*What to work on:* Could you copy the text of every record below word for word, leaving the pictures out of your answer?

──────────────────────────────

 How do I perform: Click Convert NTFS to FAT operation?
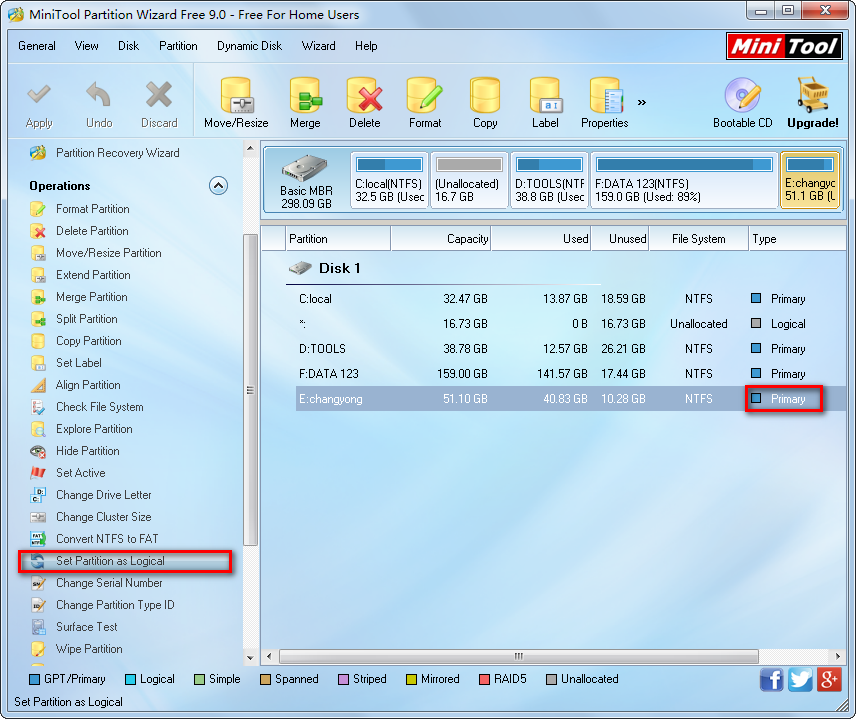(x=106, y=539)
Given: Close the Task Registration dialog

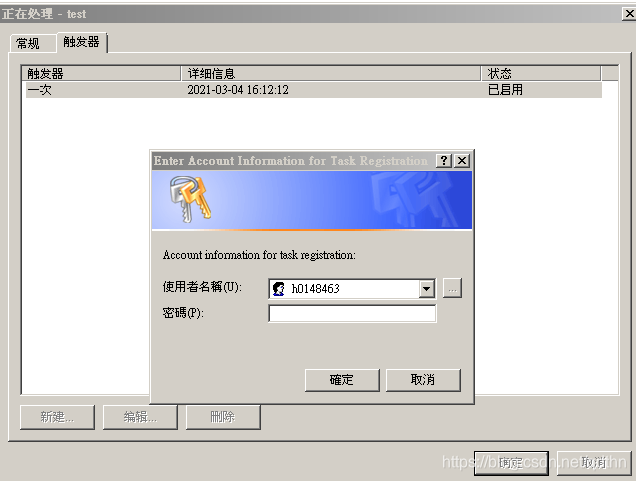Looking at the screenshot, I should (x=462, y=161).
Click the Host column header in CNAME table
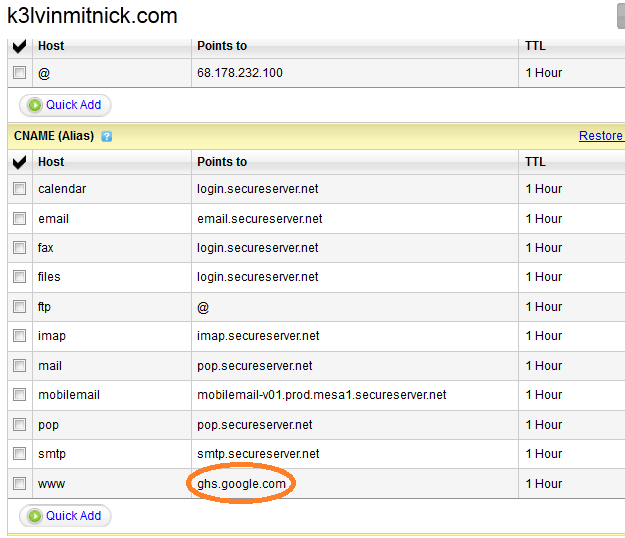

──────────────────────────────

*Problem solution:*
 How do I perform: Click Convert NTFS to FAT operation?
(x=106, y=539)
Given: Close the Task Registration dialog

Looking at the screenshot, I should (x=462, y=161).
Click the Host column header in CNAME table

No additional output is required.